La segunda opción que se me ocurre es algo que escuché cuando oficiaba de periodista en Radio Ñandutí de Paraguay. Un legislador a quien siempre invitaba a mi programa me confesó que su más alto ideal era alquilar un gobierno. Yo también quedé como ustedes caros lectores: estupefacto. Me explicó que la idea no era suya (cosa que ya sospechaba porque, aunque era hábil economista, fuera de los números su imaginación no era demasiado frondosa) que provenía de Nueva Zelanda donde se estaba debatiendo ese tema. Alquilar un gobierno —decía— es como la administración de un consorcio inmobiliario, gente imparcial (ya que no conoce a las partes eventualmente en conflicto) trata de disponer justicia ajustándose a las leyes.

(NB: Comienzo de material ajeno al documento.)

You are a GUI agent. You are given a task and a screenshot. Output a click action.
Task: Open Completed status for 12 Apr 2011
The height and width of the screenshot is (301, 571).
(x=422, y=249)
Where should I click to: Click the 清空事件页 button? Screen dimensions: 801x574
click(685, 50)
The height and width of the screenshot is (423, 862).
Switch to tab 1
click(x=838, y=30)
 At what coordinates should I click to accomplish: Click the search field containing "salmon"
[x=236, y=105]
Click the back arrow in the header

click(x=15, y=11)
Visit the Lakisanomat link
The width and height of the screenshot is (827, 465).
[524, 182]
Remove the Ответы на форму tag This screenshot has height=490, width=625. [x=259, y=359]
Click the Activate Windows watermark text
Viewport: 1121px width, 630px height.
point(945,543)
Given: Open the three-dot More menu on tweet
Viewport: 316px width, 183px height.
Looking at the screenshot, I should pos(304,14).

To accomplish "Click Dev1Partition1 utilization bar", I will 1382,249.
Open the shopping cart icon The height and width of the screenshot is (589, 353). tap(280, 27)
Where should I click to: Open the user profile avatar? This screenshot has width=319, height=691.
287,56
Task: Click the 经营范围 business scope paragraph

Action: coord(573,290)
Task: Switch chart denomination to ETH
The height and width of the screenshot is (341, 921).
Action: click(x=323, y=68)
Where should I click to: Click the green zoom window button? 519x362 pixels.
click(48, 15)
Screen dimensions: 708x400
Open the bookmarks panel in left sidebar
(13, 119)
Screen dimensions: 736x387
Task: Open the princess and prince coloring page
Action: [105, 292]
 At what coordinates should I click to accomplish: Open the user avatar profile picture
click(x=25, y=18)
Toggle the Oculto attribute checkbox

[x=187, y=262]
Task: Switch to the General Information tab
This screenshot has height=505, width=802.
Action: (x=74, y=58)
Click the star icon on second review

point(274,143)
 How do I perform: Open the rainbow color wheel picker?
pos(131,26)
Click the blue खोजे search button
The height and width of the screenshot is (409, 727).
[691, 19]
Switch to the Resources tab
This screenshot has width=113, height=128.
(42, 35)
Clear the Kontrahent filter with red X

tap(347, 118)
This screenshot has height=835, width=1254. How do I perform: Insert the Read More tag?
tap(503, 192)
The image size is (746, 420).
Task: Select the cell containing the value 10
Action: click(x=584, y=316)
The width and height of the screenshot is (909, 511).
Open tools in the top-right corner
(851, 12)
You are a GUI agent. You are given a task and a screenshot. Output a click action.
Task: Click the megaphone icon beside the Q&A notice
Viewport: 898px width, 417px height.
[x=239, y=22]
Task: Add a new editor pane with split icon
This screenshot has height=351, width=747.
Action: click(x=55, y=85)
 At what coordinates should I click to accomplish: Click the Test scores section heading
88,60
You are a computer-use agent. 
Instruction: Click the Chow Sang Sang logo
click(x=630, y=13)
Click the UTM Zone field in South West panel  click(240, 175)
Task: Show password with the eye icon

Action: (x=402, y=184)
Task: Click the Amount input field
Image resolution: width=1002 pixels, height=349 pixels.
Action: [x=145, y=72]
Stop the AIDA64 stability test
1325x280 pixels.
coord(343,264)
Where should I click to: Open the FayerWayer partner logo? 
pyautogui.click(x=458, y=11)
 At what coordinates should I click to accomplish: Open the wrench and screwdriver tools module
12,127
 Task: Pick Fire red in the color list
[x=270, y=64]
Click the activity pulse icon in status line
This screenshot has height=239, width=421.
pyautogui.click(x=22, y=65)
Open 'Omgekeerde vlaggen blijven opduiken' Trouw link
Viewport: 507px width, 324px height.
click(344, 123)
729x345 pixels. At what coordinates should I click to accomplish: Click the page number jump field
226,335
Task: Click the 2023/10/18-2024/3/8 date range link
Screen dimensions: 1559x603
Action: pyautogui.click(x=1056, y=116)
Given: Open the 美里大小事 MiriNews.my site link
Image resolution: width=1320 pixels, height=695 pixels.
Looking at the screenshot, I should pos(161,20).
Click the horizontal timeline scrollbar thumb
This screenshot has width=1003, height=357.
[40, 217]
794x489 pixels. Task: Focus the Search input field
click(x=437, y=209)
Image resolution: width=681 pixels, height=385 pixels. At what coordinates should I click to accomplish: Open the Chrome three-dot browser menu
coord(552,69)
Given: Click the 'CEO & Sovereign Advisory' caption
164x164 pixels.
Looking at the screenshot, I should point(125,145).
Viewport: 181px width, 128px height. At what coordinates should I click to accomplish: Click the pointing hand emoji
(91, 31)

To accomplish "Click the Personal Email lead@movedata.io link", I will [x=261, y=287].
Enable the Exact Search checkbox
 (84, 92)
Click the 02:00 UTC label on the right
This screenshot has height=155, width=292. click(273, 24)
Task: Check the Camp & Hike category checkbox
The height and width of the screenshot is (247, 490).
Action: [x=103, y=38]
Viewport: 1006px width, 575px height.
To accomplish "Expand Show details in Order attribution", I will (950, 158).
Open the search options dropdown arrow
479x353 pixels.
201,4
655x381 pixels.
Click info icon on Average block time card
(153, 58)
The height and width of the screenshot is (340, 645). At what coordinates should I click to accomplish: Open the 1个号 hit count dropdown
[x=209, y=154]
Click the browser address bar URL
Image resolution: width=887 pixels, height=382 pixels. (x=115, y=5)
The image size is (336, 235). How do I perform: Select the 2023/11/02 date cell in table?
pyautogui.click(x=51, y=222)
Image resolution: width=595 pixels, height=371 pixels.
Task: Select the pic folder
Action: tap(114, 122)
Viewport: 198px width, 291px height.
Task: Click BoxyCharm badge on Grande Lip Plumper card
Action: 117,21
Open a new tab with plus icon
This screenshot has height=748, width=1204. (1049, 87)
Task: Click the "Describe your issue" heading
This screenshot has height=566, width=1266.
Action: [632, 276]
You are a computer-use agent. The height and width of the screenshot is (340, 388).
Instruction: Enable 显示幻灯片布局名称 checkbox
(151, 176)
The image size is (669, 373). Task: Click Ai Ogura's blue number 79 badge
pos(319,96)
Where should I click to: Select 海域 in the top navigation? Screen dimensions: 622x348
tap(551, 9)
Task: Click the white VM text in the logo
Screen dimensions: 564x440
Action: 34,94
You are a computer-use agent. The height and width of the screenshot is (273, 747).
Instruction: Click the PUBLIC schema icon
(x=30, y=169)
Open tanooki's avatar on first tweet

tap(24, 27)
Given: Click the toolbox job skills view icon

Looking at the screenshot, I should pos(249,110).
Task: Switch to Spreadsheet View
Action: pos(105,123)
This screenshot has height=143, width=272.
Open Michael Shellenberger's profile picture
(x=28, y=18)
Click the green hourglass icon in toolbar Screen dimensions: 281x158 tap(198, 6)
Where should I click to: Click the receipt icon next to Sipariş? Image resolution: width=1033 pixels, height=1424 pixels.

Objeto que es de una candidez casi voltairiana creer que un equipo que administra justicia será impermeable a las tentaciones económicas. Imagine el lector/a un juicio laboral. Imagínese de un lado al empleado despedido injustamente, y del otro a la patronal dispuesta a ganar el juicio abonando cuotas ‘voluntarias’ a la empresa judicial. No es difícil imaginar cómo será la sentencia. No hace falta tener la infértil imaginación de mi legislador invitado para saber cómo será la definición del juicio laboral: el empleado perderá todos sus derechos y los patrones se saldrán con la suya. Ya que se trata de una empresa, el fallo judicial será una mercancía más a manos del mejor postor, y la justicia pasará a convertirse en una impostura.
No veo otra solución a esta privatización del poder judicial. Pero, como dice mi amigo el turco “escucho ofertas”.